© Sabriiny Fogaça/Arquivo Pessoal

Mulher trans chega à universidade 25 anos após violências na escola

A jornada educacional, muitas vezes vista como um direito universal, revela-se um privilégio inalcançável para muitos, especialmente para aqueles que enfrentam barreiras sociais e preconceitos. A história de Sabriiny Fogaça Lopes, uma mulher trans de 41 anos, ressurge como um poderoso testemunho de resiliência e a busca incessante por conhecimento.

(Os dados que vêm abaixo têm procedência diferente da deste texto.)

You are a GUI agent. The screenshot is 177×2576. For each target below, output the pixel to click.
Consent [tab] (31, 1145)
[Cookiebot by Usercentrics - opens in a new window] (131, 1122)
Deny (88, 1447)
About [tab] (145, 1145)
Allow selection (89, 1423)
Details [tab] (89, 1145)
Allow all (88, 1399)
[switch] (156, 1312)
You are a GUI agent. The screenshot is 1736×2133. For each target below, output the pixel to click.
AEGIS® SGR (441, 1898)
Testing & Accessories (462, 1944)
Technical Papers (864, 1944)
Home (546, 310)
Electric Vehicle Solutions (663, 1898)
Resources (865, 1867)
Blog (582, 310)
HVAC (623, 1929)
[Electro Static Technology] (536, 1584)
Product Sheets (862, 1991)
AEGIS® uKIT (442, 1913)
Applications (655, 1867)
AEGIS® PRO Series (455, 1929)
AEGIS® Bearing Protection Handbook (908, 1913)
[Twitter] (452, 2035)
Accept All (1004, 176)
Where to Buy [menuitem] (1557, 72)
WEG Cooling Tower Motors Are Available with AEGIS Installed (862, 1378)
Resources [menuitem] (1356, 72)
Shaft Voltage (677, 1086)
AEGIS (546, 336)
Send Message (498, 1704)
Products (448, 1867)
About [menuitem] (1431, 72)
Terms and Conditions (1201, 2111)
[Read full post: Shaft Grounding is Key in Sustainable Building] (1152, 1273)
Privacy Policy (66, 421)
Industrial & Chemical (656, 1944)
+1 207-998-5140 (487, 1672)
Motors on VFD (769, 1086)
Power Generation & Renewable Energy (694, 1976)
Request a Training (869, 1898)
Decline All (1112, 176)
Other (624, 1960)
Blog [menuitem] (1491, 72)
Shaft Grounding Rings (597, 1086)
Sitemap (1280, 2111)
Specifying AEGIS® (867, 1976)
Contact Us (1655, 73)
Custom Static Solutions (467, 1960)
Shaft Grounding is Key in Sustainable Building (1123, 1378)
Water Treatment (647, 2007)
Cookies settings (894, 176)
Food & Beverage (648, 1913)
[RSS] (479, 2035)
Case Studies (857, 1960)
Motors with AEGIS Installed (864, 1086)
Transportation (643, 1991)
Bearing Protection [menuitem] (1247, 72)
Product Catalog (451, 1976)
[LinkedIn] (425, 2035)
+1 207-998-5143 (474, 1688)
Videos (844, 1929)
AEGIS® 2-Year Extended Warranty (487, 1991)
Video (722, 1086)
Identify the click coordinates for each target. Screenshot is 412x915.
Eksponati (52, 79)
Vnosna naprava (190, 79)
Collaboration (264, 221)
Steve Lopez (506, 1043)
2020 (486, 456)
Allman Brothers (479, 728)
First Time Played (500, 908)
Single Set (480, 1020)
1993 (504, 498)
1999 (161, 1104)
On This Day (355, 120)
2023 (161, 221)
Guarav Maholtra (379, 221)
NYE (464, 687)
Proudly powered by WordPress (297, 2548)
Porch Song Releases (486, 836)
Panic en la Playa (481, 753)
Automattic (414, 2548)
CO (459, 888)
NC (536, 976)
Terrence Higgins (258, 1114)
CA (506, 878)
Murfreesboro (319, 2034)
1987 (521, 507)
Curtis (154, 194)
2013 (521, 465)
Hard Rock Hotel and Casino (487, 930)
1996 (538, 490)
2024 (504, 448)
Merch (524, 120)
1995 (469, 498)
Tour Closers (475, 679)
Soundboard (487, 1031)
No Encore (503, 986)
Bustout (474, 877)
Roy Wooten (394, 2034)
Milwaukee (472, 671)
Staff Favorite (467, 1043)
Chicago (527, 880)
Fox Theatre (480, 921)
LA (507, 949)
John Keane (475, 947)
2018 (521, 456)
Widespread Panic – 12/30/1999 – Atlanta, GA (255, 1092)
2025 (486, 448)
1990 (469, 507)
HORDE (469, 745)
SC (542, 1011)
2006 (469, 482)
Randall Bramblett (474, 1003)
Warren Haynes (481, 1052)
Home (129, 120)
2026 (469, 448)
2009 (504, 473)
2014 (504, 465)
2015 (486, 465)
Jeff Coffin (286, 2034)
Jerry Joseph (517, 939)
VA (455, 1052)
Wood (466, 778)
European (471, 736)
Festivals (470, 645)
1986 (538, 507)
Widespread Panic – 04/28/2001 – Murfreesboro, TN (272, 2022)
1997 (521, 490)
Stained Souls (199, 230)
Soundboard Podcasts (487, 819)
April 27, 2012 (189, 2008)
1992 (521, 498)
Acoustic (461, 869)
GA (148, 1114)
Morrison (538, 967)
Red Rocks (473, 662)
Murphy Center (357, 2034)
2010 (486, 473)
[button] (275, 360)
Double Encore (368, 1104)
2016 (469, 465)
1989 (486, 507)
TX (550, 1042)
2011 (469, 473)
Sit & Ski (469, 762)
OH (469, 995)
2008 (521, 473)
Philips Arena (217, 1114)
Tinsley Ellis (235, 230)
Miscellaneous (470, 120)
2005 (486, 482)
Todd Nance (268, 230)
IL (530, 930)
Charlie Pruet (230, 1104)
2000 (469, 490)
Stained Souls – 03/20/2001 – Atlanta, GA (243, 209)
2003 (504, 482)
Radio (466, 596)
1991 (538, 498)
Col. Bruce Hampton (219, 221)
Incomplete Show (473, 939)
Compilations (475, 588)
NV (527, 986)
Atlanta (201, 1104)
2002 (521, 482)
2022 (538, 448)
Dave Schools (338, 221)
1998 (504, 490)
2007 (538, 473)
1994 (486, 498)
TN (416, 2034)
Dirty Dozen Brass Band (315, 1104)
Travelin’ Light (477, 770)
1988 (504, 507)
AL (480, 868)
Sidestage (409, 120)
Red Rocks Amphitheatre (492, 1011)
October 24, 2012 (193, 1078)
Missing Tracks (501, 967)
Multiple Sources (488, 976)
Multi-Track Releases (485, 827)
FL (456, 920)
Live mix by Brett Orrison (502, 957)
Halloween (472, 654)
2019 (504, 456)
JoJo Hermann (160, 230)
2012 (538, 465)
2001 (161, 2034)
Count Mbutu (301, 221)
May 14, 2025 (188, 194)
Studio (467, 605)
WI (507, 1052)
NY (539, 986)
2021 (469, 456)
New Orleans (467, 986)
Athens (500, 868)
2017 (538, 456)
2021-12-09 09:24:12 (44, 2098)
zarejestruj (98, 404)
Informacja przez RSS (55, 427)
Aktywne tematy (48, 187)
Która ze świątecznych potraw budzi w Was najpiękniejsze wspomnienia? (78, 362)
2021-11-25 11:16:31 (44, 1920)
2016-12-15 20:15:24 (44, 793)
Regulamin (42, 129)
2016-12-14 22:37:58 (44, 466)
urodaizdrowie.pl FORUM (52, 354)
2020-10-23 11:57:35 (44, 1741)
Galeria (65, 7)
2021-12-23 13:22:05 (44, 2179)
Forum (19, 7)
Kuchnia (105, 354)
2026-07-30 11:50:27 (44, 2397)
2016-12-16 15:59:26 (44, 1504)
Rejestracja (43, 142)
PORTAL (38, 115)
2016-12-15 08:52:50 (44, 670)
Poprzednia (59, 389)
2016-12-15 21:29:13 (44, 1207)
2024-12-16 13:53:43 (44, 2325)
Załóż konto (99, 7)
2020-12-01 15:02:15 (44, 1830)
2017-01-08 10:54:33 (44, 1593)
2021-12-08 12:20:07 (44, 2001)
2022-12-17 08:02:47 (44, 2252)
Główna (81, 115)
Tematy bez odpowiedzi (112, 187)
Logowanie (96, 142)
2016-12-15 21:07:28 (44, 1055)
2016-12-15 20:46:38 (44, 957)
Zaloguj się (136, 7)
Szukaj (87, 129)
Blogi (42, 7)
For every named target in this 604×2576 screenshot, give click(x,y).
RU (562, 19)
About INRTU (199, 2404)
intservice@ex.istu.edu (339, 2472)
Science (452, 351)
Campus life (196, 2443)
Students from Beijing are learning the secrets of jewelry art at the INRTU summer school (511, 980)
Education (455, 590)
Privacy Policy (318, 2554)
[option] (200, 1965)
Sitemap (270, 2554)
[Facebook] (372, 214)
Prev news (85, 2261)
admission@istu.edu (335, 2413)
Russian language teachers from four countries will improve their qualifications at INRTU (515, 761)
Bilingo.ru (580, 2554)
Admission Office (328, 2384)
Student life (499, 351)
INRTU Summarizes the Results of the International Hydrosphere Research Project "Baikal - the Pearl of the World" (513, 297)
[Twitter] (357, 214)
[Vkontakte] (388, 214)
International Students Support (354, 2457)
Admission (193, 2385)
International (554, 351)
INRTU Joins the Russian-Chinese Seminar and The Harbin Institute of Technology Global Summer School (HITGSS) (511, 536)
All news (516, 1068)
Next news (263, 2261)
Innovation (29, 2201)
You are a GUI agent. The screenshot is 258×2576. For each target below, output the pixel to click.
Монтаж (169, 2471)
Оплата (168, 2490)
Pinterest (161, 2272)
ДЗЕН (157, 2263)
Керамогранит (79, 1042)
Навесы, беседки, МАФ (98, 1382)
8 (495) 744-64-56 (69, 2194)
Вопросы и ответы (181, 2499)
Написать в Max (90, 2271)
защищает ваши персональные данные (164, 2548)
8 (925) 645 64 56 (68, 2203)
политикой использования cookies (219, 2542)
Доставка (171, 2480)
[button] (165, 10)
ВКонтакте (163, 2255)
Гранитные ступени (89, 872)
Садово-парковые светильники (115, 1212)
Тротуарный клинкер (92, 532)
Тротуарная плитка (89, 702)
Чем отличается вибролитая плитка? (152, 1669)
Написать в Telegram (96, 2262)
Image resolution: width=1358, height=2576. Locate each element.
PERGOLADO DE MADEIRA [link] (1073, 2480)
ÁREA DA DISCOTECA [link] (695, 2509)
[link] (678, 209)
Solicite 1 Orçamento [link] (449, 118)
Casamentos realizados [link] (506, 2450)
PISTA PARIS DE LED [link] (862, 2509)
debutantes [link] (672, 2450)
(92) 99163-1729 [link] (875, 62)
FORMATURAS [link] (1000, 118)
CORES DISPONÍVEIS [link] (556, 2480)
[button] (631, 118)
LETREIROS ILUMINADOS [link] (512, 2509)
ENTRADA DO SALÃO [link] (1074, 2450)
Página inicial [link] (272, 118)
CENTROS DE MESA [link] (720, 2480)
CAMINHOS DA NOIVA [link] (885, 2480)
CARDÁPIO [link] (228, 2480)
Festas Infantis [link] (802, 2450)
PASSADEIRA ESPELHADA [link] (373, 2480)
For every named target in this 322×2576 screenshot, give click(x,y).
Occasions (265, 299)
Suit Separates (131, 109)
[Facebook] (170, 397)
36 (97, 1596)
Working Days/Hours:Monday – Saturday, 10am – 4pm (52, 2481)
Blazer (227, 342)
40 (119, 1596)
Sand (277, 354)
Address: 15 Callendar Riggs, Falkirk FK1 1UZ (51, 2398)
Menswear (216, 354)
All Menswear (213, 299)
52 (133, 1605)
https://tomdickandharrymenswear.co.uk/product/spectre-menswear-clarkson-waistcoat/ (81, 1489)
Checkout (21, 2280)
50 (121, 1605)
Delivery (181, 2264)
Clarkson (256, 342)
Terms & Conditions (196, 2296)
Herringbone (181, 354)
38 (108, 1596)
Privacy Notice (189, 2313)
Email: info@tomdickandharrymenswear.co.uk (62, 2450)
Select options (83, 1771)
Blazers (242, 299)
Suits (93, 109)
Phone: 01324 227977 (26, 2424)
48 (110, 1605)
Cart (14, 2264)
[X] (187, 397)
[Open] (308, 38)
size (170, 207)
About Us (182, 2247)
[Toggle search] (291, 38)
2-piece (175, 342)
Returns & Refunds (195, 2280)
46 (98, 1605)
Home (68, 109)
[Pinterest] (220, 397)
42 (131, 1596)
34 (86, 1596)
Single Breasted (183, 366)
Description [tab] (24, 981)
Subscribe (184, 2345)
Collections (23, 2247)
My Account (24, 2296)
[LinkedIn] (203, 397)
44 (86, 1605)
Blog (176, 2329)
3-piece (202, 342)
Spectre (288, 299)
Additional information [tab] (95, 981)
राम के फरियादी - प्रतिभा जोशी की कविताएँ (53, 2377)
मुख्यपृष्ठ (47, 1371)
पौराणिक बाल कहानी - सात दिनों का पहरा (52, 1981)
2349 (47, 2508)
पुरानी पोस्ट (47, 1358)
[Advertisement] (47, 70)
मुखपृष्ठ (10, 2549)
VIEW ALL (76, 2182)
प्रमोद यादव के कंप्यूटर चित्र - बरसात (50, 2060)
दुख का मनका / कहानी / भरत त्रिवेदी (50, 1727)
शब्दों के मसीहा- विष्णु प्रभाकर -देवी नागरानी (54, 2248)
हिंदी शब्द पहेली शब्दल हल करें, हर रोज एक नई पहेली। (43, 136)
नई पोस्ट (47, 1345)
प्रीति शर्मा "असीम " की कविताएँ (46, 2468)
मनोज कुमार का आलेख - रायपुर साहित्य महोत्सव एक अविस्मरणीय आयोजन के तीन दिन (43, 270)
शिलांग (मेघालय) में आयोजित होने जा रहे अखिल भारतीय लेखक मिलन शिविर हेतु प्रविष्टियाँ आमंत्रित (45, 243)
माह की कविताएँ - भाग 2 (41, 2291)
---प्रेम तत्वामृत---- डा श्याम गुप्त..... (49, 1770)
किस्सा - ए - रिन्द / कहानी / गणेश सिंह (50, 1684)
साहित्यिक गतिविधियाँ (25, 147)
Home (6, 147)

Após um hiato de 25 anos, marcado por discriminação e agressões que a forçaram a abandonar o ensino médio aos 15, Sabriiny alcança um marco significativo: sua aprovação na Universidade Federal Rural do Rio de Janeiro (UFRRJ), simbolizando não apenas uma vitória pessoal, mas também a luta por um acesso à universidade mais inclusivo. Sua trajetória ilumina os desafios enfrentados pela comunidade trans no Brasil e a importância de políticas de acolhimento na educação.

A jornada interrompida: violência e abandono escolar

Aos 15 anos, Sabriiny Fogaça Lopes viu seus sonhos de frequentar a escola abruptamente interrompidos. O ambiente que deveria ser de aprendizado e desenvolvimento transformou-se em um palco de dor e exclusão. A discriminação e as repressões severas de outros alunos escalaram para agressões físicas, tornando a permanência em sala de aula insustentável.

O trauma da juventude e suas consequências

“Eu gostava de frequentar a escola. Eu via a escola como algo tão importante, porque eu gostava de ler, eu gostava de participar de todos os projetos,” relembrou Sabriiny, expressando a profunda tristeza de ter seu percurso educacional interrompido. Naquela época, a compreensão sobre transfobia e bullying era escassa, e as violências eram frequentemente minimizadas como “brincadeira normal”. O afastamento da escola por 25 anos gerou dificuldades significativas no mercado de trabalho, apesar de ter atuado como cabeleireira. A sensação de incompletude, no entanto, persistia, impulsionando-a a buscar uma mudança radical em sua vida.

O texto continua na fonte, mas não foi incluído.